Książki, które przeżywają renesans w tym roku
Są takie książki, które co jakiś czas wracają. Czasem za sprawą filmu, serialu lub nowego wydania. We wrześniu też było takich kilka.
- Teoria wszystkiego, wydany w 2002 roku zbiór wykładów Stephena Hawkinga. To książka, która wraca za każdym razem, gdy światu przypomina się fizyka i astronomia. Te wakacje były czasem barbenhaimeru, nic dziwnego więc, że Teoria znów zagościła w zbiorowej świadomości.
- Nieznośna lekkość bytu Milana Kundery została wydana w 1982 roku, ale to literatura, która nie daje o sobie zapomnieć. Zmagania czeskich intelektualistów z codziennością we wrześniu znów przykuły naszą uwagę.
- Nad Niemnem Orzeszkowej być może powinna znaleźć się niżej, w lekturach… ale ja mam swoje zdanie na ten temat. Podejrzewam, że za renesansem historii zubożałej szlachty stoi pewna Dodo. A dla mnie to chyba pora, by sięgnąć po Dewajtis?
Z książki na ekran, z ekranu na blog
Nie jest tajemnicą, że ilekroć pojawia się film lub serial, książka także wraca do łask. Nie ma się czego wstydzić! Ja też dotarłam tak do wielu ciekawych lektur. Sprawdźmy jakie tytuły wypromowała nam telewizja po wakacjach.
- Dobry Omen to dzieło dwóch uwielbionych przez tłumy autorów.

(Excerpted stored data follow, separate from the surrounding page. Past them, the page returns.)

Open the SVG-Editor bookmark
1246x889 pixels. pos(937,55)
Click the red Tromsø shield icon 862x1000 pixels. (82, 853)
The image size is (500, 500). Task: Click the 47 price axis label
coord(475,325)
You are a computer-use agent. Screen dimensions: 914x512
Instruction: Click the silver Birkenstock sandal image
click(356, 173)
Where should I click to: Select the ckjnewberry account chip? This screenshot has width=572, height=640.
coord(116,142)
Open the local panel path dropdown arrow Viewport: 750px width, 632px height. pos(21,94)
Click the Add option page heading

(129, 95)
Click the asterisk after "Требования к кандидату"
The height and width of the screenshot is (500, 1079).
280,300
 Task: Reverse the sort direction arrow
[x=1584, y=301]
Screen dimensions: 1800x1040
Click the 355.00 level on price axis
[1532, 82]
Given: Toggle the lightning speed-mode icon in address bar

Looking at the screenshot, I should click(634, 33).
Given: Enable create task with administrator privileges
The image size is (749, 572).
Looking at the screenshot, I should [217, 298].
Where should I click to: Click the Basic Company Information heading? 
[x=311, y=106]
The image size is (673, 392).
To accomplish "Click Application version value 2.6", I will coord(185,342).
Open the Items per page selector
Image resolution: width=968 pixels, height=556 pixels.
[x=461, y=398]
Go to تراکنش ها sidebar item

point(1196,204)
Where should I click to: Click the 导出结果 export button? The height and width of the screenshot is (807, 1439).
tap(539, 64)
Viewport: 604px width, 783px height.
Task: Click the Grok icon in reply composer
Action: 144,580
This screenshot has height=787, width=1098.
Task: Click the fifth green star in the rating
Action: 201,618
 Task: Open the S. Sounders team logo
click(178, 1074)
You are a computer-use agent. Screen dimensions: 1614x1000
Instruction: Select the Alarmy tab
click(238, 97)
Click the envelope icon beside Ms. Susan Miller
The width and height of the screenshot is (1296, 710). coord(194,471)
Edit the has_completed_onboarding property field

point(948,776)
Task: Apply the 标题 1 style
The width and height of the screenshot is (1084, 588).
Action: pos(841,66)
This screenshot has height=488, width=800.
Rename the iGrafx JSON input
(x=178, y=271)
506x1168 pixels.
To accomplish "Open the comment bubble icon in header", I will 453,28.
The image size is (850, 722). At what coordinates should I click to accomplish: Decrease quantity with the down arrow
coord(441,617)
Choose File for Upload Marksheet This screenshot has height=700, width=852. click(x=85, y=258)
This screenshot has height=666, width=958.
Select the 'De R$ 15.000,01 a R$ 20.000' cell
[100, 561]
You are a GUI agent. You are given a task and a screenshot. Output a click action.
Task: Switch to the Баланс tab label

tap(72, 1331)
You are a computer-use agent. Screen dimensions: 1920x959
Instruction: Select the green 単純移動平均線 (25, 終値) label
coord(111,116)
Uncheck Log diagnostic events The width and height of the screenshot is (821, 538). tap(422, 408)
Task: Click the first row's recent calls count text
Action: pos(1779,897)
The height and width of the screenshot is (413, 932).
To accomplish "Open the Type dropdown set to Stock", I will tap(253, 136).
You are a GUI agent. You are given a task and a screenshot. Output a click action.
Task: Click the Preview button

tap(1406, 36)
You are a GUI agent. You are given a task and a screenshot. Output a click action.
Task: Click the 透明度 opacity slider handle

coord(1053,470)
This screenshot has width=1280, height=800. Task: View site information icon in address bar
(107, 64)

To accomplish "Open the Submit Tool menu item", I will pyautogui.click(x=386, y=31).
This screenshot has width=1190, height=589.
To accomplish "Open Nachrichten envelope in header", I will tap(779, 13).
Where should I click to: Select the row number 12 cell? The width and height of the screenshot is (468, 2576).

Neil Gaiman i Terry Pratchett powołali historię do życia w 1990. W tym roku wskrzesiły ją oczekiwania na kolejny sezon serialu Netflixa.
- Charlie i fabryka czekolady. Kolejna ekranizacja historii spisanej ręką Roalda to kolejny cykl życia jego książki z 1964 roku. To niezwykłe, jak długo aktualna potafi być literatura.
- Wiedźmin to wyjątkowy przypadek w tej kategorii. Wracamy do niego zupełnie nie dlatego, że podobał nam się serial. Przeciwnie. Wracamy do książek Sapkowskiego, by pozbyć się niesmaku pozostawionym przez ekranizację. Na odtrutkę sięgamy po znane, po nasze.
Mały bonus! Nawiązując do Wiedźmina, ostatnio popularność zdobywa pozycja Wiedźmin. Oficjalna książka kucharska. Zapowiada się obiecująco!
Kolejne tomy popularnych serii
- Percy Jackson i puchar bogów. Ludzie, to już szósta! A ja nie przeczytałam jeszcze ani jednej. A mam blog mitologiczno-itd. Wstyd!
- Szklany Tron, czyli powrót klasyki Maas też nieźle namieszał w wyszukiwaniach. Powód? Zupełnie nowe wydanie pierwszej części. Trzeba przyznać, piękne jest. Może to czas, by umieścić Maas na swoim stosiku wstydu. Lub regale.
- Start Over to spin-off, ale nie zdaje nie ustępować popularnościom swoim książkowym kuzynom z serii You.
Co przerabia się teraz w szkole?
Wrzesień! Wakacje się skończyły, czas wrócić do szkoły. Wyniki popularnych wyszukiwań w Google pokazują jednoznacznie, że dzieci nie czytają już tego, co chcą czytać. Przyszła pora na czytanie z przymusu i pisania rozprawek pod klucz i temat. To czas, gdy dzieciaki traumatyzuje się literaturą o umierających psach, ale w trosce o delikatną psychikę queerowe historie każe się im czytać w wersji bez queeru.
Bardzo mi przykro, że lista lektur od moich czasów szkolnych niewiele się zmieniła. Wciąż ma potencjał, by zrazić dzieci do literatury na całe życie. We wrześniu wykorzystuje się do tego głównie następujące tytuły:
No i ten nieszczęsny Parandowski…
A co ja dodaję na półkę? Jak zwykle szukam kandydatek na najlepsze książki roku. Poza wspomnianą już powieścią Dewajtis dorzucam jeszcze Mit normalności oraz Do raju. Pewnie je zrecenzuję, o ile będę miała coś ciekawego do powiedzenia. Kiedy już je przeczytam. Kiedyś.